Which lines in the records below contain the string "answer"? Locate each one and copy it in full, treating uppercase and lowercase as different.
** Start of Extracted records **
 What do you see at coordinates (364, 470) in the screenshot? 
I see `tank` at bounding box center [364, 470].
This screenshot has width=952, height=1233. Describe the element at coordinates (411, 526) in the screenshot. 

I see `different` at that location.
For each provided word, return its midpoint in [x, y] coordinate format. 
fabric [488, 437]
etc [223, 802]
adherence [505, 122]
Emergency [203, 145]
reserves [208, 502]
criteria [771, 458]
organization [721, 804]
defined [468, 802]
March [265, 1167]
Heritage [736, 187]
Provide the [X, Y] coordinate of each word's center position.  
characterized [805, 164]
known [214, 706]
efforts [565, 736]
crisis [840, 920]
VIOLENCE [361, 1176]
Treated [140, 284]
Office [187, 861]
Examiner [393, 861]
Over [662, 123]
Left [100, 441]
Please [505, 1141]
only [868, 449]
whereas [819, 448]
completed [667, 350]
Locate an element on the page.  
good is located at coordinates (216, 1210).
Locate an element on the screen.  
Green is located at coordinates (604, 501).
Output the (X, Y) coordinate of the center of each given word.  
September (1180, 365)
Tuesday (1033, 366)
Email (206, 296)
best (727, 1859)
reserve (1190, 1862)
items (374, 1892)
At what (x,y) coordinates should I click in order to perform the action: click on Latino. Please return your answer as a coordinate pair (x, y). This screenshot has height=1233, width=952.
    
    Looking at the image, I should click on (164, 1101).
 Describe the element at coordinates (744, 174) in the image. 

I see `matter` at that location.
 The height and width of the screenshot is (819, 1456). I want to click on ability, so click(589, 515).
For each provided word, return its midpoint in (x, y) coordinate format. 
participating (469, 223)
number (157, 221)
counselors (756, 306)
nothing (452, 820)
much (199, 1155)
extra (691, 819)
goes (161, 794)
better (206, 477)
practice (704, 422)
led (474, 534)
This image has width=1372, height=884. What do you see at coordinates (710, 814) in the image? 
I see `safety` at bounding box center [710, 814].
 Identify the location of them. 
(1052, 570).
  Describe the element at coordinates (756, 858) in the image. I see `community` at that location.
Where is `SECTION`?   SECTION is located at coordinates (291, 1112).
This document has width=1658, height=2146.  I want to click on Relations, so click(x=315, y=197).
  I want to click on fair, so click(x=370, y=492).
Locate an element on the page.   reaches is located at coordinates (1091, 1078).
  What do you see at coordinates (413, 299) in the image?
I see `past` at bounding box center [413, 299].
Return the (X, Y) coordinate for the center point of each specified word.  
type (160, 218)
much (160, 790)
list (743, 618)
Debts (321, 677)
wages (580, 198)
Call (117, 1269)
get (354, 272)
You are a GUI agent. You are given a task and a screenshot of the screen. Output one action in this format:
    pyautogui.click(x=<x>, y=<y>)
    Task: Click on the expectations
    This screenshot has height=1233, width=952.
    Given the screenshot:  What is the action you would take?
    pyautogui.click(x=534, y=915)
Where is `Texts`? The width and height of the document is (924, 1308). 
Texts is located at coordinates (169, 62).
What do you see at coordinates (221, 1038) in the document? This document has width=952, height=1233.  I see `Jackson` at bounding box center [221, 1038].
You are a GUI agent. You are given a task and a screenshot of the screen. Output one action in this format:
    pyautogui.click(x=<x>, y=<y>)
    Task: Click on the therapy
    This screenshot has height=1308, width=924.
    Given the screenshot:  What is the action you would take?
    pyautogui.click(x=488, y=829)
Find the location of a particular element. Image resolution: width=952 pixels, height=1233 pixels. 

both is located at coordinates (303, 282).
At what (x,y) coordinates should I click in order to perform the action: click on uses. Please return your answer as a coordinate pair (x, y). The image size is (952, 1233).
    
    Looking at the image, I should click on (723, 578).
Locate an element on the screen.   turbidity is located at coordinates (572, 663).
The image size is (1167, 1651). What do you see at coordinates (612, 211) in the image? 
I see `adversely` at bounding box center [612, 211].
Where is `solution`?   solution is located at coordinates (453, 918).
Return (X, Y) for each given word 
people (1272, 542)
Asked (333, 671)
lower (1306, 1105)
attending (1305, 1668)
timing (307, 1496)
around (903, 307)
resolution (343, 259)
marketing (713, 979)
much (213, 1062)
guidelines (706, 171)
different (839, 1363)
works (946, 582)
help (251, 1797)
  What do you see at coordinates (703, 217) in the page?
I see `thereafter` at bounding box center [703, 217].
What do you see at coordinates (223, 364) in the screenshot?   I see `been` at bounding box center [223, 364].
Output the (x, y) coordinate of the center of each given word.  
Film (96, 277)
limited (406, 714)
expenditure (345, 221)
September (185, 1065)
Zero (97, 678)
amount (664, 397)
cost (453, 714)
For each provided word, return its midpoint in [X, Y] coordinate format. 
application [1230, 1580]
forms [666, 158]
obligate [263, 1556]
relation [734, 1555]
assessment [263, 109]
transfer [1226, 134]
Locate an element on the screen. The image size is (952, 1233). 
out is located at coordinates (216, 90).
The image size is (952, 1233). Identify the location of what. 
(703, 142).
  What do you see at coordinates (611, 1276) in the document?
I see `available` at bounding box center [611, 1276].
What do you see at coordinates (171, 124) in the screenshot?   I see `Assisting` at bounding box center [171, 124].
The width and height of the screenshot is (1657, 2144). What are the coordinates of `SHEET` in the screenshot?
** End of Extracted records **
== Exercise result ==
At what (x,y) coordinates should I click in order to perform the action: click on Latino. Please return your answer as a coordinate pair (x, y). This screenshot has height=1233, width=952.
At what (x,y) coordinates should I click in order to perform the action: click on uses. Please return your answer as a coordinate pair (x, y). The image size is (952, 1233).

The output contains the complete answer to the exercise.